Are you managing performance? or luck?
Shawn ran a UK health tech company. Four salespeople, decent pipeline & reasonable close rate. Jake, his best rep, had crushed it for three consecutive months. Then two months in a row, he came in under target.
Not catastrophically under, but enough to make Shawn pace.
What Shawn saw was this: a rep losing form, possibly losing faith, possibly sandbagging for next quarter. A pattern that needed intervention. A problem that needed fixing by Monday.
What was actually happening: nothing. Nothing at all.
Jake was still making the same calls. Running the same demos. Closing at his normal rate. The only thing that had changed was where the deals happened to land on the calendar - and that was never in Jake's control to begin with.
Three months of strong numbers followed by two softer months. On paper it looks like a trend. In reality it is just what randomness looks like in a sales environment.
And Shawn, like almost every founder I have sat across from in this situation, had never been told that.
There is a mathematical reality called the “Poisson Distribution”. For our purposes, We’ll just call it the “Law of Clumpiness”.
It says that even your absolute best rep, doing everything exactly right, calling the same prospects, running the same demos, closing at their normal rate, still has roughly a 40% chance of having a flat-out poor month. Purely by random chance.
Sales do not trickle in like a perfectly even stream no matter how much you want them to. They clump. Three deals land in one week, then silence for three weeks, then two more close on the same Tuesday. That is not a performance problem. That is how random processes actually work in the real world.
The good months and the bad months are part of the exact same process. The hot streak Shawn loved in Q1? Same coin flip just landed the other way in Q2.
In practice here’s what this means. For a rep averaging five deals a month, there is approximately a 40% chance of coming in at four or fewer in any given month purely by statistical chance. There is a non-trivial chance of a zero month; not because anything is broken but because that is what the distribution looks like when you play it out over time.
The question is not whether that month will come, because it absolutely will. The question is what you do when it arrives.
Shawn did eventually calm down & sit down. The fire burned out. And then we had the conversation we should have had at the start.
I told him: look at the quarter, not the month. And if the quarter is solid, look at the rolling three months before you change a single thing. One bad month is not a pattern. Two bad months following three good ones is almost certainly not a pattern. It’s just ‘the clump’ going quiet.
If we freak out every time the clump goes quiet i.e. questioning every rep, revisiting every process, pulling apart every call, we’re not managing performance. We are managing luck. And not only will that make the Shawns of this world lose their mind, it will burn through every good rep they have. Good reps know when they are being managed rationally and when they are being managed emotionally. And when the latter plays out, they leave.
None of Shawn's team were broken. None of them were lazy. None of them were sandbagging.
The numbers were just being lumpy.
Same as always.
The Commercial Thread
The three-month rule: do not change a system, a process, a target, or a person based on one bad month. Look at rolling three-month averages before drawing any conclusion about performance.
One bad month is data.
Two consecutive bad months following a strong run is still probably data.

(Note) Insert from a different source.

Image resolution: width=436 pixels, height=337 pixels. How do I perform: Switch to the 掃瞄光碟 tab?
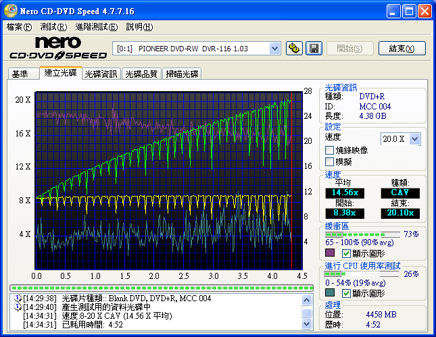[182, 74]
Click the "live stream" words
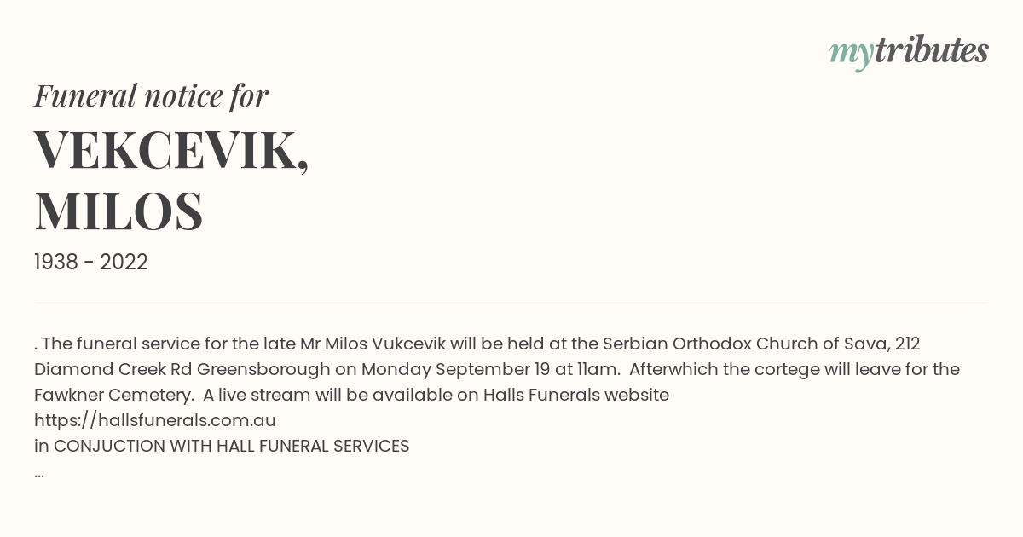Viewport: 1023px width, 537px height. (259, 395)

Three months of consistent underperformance against a fair target is the point at which the conversation changes.
The cost of getting this wrong is not just operational. Every time a founder intervenes on statistical noise they teach their sales team something: that performance here is judged by luck, not skill. And a team that believes that stops trying to control what they can control…because they have learned it makes no difference anyway.
Fix the ghost and you lose the person.
So ease back on the throttle & give it another cycle. The clump always comes back.

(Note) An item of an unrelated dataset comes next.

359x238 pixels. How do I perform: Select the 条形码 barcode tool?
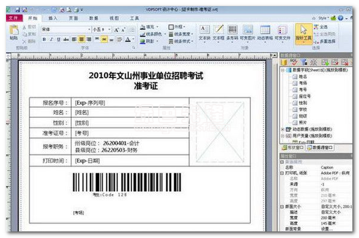232,33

When did you last make a significant change to your sales process, your targets, or your team after a single bad month?
What did that change actually fix? and what did it cost you to find out?
And here’s one for coffee time today: does your sales team believe their performance is being measured or their luck?
Key take-away: The numbers were lumpy before you started managing them. They will be lumpy after. The only variable you control is what you do when the clump goes quiet.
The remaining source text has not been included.